Stablecoin Activity Signals Rapid Liquidity Deployment
Exchange flows of ERC-20 stablecoins indicate a shift in early March. After largely neutral netflows through 2025 — punctuated by notable inflow spikes of about $2.7 billion in July and $2.4 billion in September — the metric recorded an estimated $1.1 billion inflow to exchanges in early March 2026. Within days, netflows flipped to roughly -$37.5 million.
The rapid transition from inflow to outflow suggests that incoming stablecoin liquidity was quickly converted into crypto assets, likely Bitcoin, and then withdrawn.

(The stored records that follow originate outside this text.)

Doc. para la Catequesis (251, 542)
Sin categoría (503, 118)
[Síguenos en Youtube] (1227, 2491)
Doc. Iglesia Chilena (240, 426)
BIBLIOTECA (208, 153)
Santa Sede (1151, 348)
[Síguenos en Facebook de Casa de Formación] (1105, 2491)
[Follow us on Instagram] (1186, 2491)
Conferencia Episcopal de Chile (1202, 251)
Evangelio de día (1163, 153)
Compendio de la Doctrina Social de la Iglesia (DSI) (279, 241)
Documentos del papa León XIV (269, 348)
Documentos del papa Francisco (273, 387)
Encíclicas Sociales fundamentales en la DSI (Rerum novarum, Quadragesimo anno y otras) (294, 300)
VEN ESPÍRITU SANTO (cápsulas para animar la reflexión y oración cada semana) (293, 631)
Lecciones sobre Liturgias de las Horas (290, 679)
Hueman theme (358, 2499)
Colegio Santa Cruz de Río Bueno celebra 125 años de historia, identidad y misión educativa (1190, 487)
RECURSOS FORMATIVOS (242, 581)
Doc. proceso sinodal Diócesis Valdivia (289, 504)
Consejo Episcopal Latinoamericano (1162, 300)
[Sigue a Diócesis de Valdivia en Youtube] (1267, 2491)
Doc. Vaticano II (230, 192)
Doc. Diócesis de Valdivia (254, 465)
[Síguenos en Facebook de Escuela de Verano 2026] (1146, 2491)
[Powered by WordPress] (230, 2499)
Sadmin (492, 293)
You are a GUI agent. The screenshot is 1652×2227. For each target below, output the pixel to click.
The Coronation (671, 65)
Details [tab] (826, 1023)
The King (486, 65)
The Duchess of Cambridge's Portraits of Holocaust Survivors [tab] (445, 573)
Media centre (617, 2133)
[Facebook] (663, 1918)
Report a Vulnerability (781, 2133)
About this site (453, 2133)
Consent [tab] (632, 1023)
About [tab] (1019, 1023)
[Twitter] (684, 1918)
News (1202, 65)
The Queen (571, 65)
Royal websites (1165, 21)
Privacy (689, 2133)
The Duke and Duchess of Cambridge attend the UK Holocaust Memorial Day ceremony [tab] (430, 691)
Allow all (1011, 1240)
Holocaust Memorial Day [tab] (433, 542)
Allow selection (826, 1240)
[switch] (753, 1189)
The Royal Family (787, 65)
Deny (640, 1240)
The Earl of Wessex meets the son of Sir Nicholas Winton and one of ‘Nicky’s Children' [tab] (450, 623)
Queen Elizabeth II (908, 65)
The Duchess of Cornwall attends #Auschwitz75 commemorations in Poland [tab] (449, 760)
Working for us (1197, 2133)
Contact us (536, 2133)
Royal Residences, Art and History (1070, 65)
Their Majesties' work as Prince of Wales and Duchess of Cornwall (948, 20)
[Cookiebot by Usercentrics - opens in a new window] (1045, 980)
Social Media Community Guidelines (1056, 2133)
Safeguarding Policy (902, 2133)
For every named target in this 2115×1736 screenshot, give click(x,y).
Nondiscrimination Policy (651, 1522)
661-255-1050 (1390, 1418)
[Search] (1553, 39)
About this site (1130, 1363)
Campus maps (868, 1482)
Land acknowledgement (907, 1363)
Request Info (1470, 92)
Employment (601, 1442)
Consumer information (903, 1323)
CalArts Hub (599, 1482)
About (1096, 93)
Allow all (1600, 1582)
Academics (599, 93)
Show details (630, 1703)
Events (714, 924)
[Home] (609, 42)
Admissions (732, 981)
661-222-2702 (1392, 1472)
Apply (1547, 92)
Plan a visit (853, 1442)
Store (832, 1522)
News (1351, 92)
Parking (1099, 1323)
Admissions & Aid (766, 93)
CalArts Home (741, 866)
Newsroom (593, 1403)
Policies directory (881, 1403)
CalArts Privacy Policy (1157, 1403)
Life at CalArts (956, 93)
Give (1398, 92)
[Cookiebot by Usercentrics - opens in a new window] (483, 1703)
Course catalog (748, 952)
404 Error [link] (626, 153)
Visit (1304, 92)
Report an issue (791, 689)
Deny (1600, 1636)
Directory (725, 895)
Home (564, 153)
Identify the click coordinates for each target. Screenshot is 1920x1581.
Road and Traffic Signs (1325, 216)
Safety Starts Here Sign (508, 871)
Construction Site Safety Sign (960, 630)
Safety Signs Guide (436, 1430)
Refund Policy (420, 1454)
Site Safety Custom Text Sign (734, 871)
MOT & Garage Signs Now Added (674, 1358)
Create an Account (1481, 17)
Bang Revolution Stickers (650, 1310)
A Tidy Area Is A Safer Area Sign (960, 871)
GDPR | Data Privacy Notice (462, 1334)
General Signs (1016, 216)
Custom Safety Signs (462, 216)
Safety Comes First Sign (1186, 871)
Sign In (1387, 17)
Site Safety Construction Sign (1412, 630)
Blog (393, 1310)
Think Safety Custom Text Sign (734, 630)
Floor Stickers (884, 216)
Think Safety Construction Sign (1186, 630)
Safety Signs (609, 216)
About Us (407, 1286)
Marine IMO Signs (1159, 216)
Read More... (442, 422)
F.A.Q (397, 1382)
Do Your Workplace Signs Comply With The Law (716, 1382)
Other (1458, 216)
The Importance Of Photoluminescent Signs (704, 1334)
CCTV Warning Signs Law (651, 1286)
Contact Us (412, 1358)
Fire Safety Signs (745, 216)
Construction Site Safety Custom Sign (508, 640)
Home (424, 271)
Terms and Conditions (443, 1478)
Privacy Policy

This sequence aligns with the March 4 BTC outflow spike and is consistent with accumulation behavior, where buyers execute spot purchases on exchanges and immediately transfer holdings to long-term custody.
Technical Levels to Watch
On the 4-hour chart, Bitcoin is consolidating around $70,000 after bouncing from late-February lows near $63,000. The rebound pushed BTC above short-term moving averages and briefly into the $74,000 area before momentum faded.
- Immediate resistance: the descending 200-period moving average on the 4-hour timeframe near $70,000.
- Near-term support: a cluster around the 50- and 100-period moving averages in the $68,000–$69,000 range.
- Upside levels: a sustained hold above $69,000 could open a retest of $73,000–$74,000. A decisive break higher would strengthen the bullish case.
- Downside risk: a loss of the $68,000 area may invite a pullback toward $65,000–$66,000, where dip-buying previously emerged.
Outlook
Market structure has shifted from a short-term downtrend into consolidation with higher lows, but rejection near $74,000 shows overhead supply remains. Whether the recent on-chain outflows mark durable accumulation or a temporary repositioning will likely hinge on price behavior around the $68,000–$74,000 band and the persistence of net outflows in the days ahead.